13 November 2013, Harare – The Zimbabwean government and the China Export and Import Bank have signed a US$319 million loan agreement for the expansion of Kariba South hydro power project. Finance Minister Patrick Chinamasa signed on behalf of the Government, while China Exim Bank vice president Mr Zhu Hongjie represented the bank.
“Under this arrangement, the bank will provide funding amounting to US$319,5 million — representing 90 percent of the total project cost — while Government, through the Zimbabwe Power Company will finance the 10 percent balance amounting to US$35.4 million,” Minister Chinamasa said.
The project is expected to add 300 megawatts to the national grid, a development set to ease power outages.
Zimbabwe’s electricity generation capacity is about 1 200MW against a peak demand of over 2 200MW.
“As you are aware, Mr vice president (Mr Zhu), the whole Sadc region is currently facing energy shortages. For Zimbabwe, this has hamstrung efforts to revive our under-performing economy.
“You will, therefore, agree with me, Mr vice president that energy is a key enabler in any economy. Without reliable energy supplies, our economic turnaround efforts will not bear fruit,” said Minister Chinamasa.
The loan would be used for such services as engineering, procurement of equipment and actual construction to be done by the winning bidder, a Chinese firm called Sino-Hydro.
The firm has an option of sub-constructing building of the two units that would add 300 megawatts to the national grid.
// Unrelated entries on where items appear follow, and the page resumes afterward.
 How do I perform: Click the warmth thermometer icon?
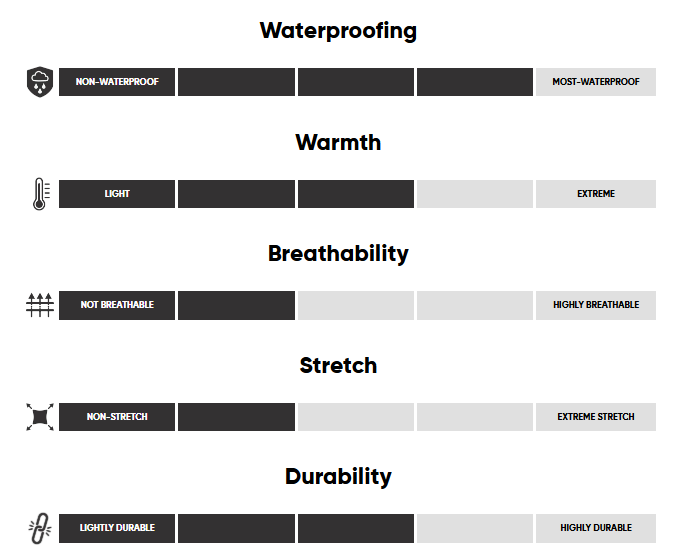click(x=40, y=194)
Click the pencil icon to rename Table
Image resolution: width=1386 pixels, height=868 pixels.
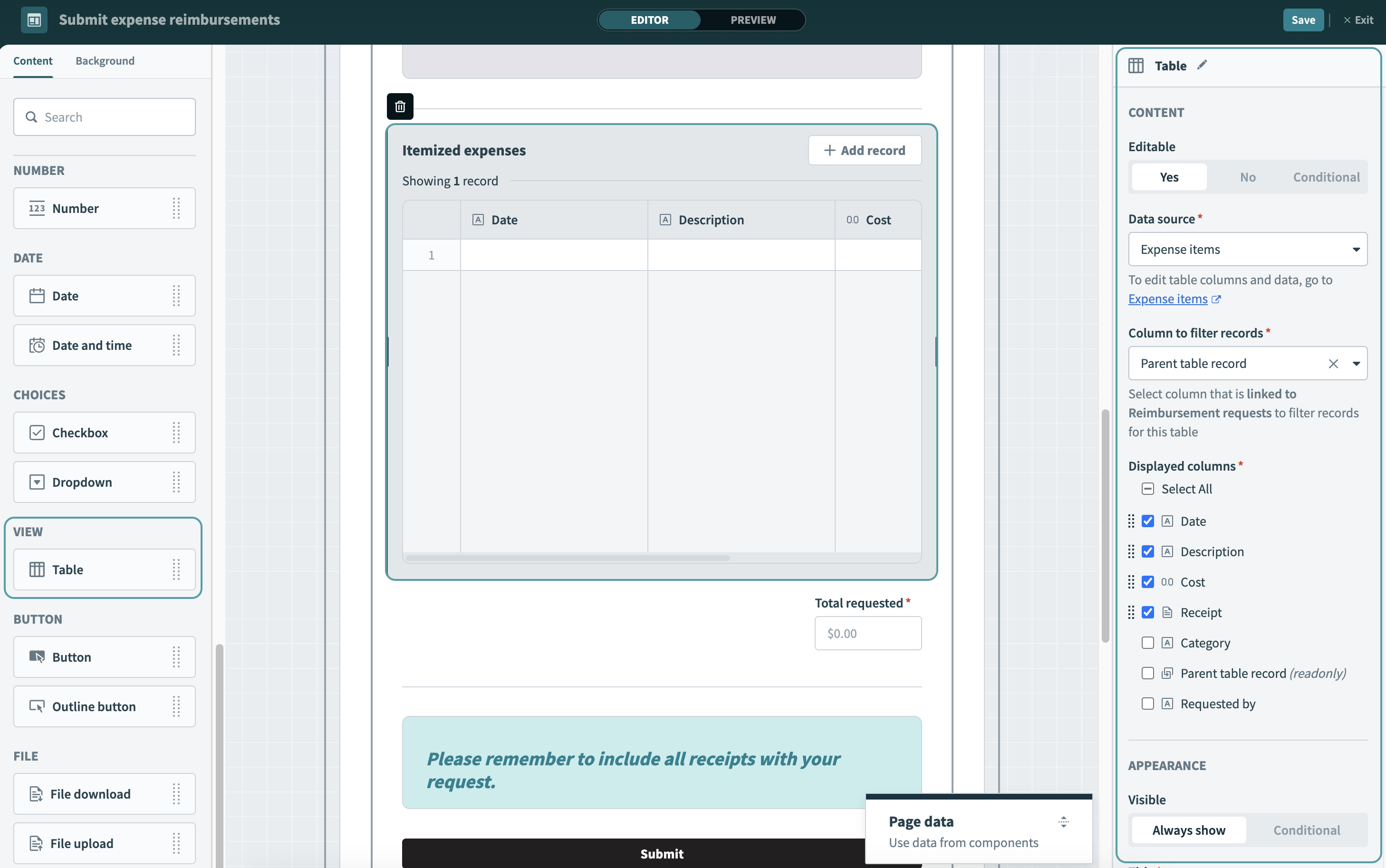[1202, 66]
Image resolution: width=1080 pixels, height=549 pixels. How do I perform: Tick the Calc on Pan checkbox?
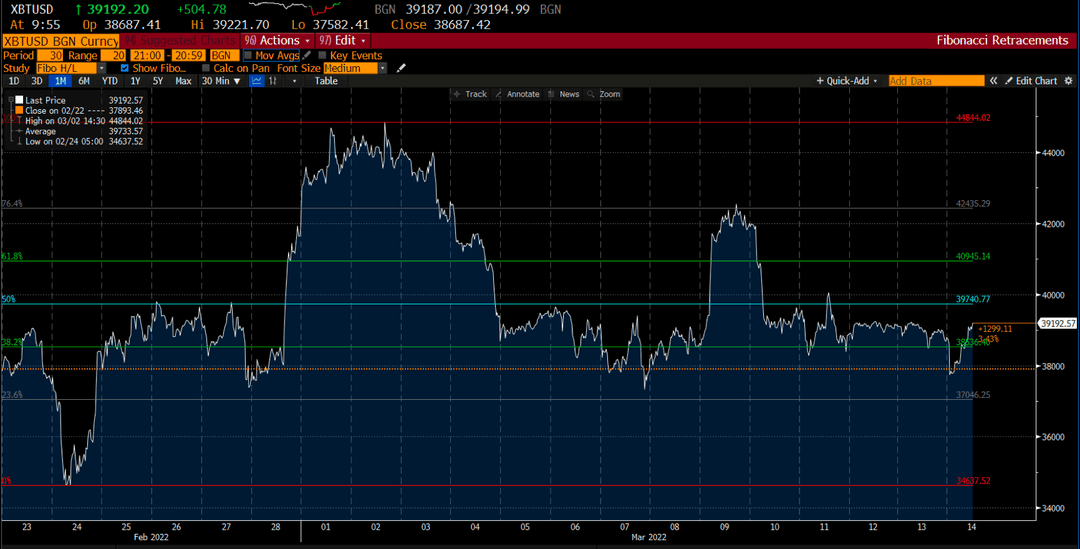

Speaking through an interpreter, Mr Zhu said the signing of the loan agreement signified a major breakthrough in addressing power shortages in the country.
“Sino-Hydro is one of the top 500 companies in China.
“It’s a very competitive and strong company in China. It is also a good quality client of China Exim Bank.
“We strongly believe that this company will be able to complete the project on time and with good quality. We also hope that it will accelerate its construction to ensure that this project will be completed as early as possible to bring benefit to your people,” Mr Zhu said.
Zimbabwe Power Company, a subsidiary of Zesa Holdings, last year signed the agreement for the project with Sino-Hydro, an engineering, procurement and construction company.
But a debt of over US$25 million owed to China Exim Bank by the Industrial Development Corporation and Farmers World Holdings stalled conclusion of the funding agreement as the two firms were supposed to clear the debt first before new fun-ding.